=== PASSAGE ===
Lam's platform strategy focuses on inductively coupled plasma sources for conductor-type applications. "We don't anticipate CD or 300 mm limitations," Hemker said, adding that handling new materials is more complicated because not every potential combination of materials device manufacturers may consider has yet been identified. "We've addressed this through design and modeling and produced a modular, common chamber architecture. This saves time in the incremental improvement of existing — or the introduction of new — technology because components can be seamlessly introduced. If a non-volatile material is ultimately required, higher-temperature processing will be needed in etch, and it's straightforward to swap current components for heated ones." Hemker added that they have retained the reliability of basic building blocks, such as vacuum systems, pressure gauges, software, etc.


2. In 1970, it was Si, SiO2, Al, poly, nitride; 1980, various silicides and W; 1990, TiN, Ta2O5, TiN/Ti, low-k, Cu, etc.; 2000, new low-k (2-4) and high-k (6-15) dielectrics, new gate and capacitor electrode materials, ferroelectrics, MRAM materials. In 2010, we will be looking at BN, air-bridge polymers, superconductors, MRAM materials, new polymers, new high-k (>20) dielectrics, as well as new gate, capacitor and interconnect materials. (Source: Tegal)
=== GIVEN MATERIAL ===
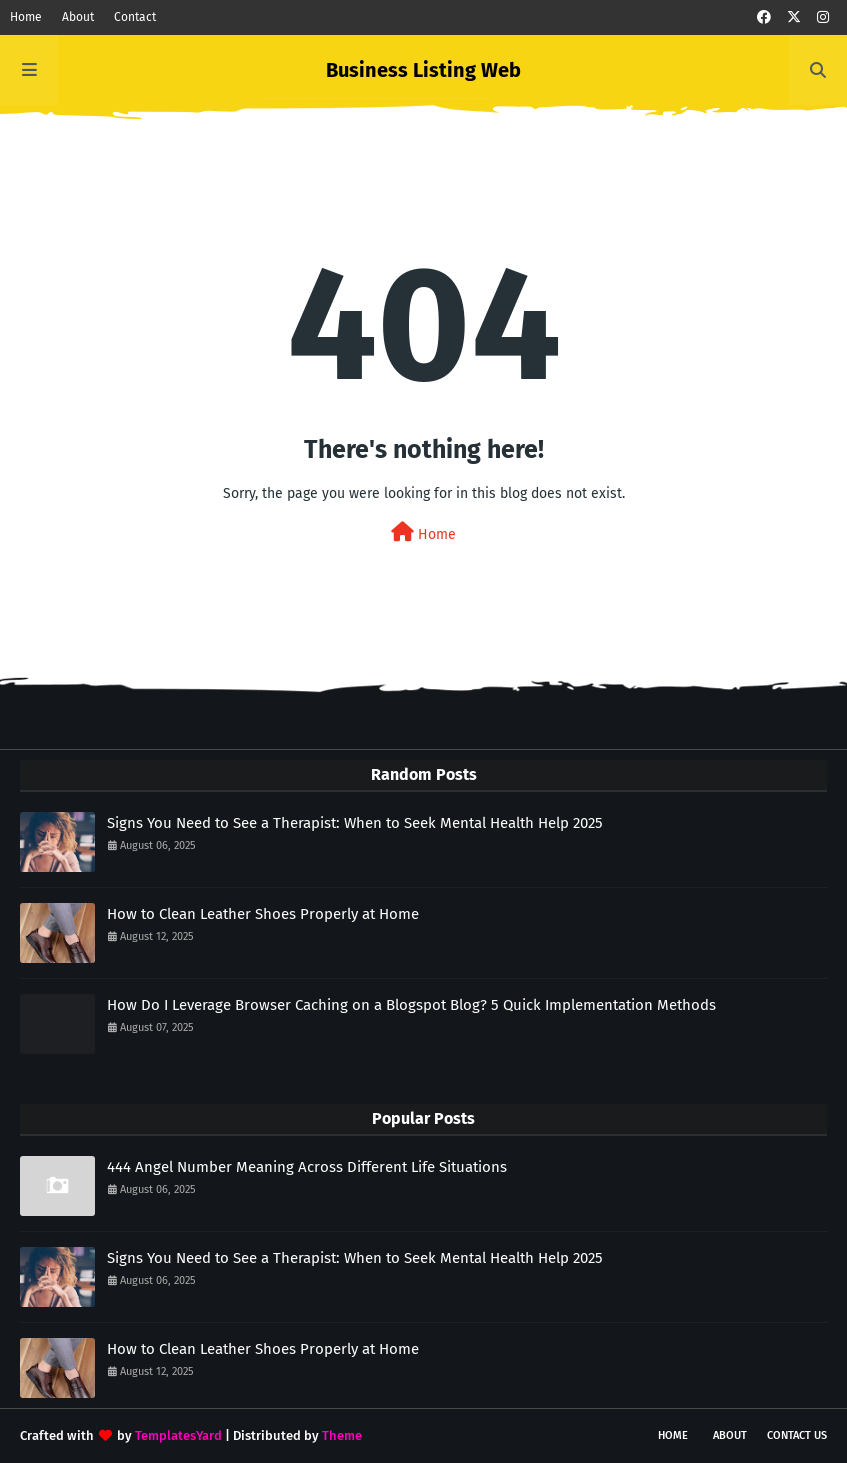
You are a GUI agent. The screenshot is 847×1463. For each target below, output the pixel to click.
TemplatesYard (178, 1435)
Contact (135, 17)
===
**WRITTEN REQUEST A**.
Answer these questions using the etch passage:
(i) What does Lam's platform strategy focus on?
(ii) What will be needed in etch if a non-volatile material is ultimately required?
(iii) Which materials does the etch passage list for 1980?
**WRITTEN REQUEST B**. Please return the section of the etch passage that begins at the words "2. In 1970, it" and stops after "materials. (Source: Tegal)", copied exactly.

**COMPLETE ANSWER A**.
(i) Inductively coupled plasma sources for conductor-type applications.
(ii) Higher-temperature processing.
(iii) Various silicides and W.

**COMPLETE ANSWER B**.
2. In 1970, it was Si, SiO2, Al, poly, nitride; 1980, various silicides and W; 1990, TiN, Ta2O5, TiN/Ti, low-k, Cu, etc.; 2000, new low-k (2-4) and high-k (6-15) dielectrics, new gate and capacitor electrode materials, ferroelectrics, MRAM materials. In 2010, we will be looking at BN, air-bridge polymers, superconductors, MRAM materials, new polymers, new high-k (>20) dielectrics, as well as new gate, capacitor and interconnect materials. (Source: Tegal)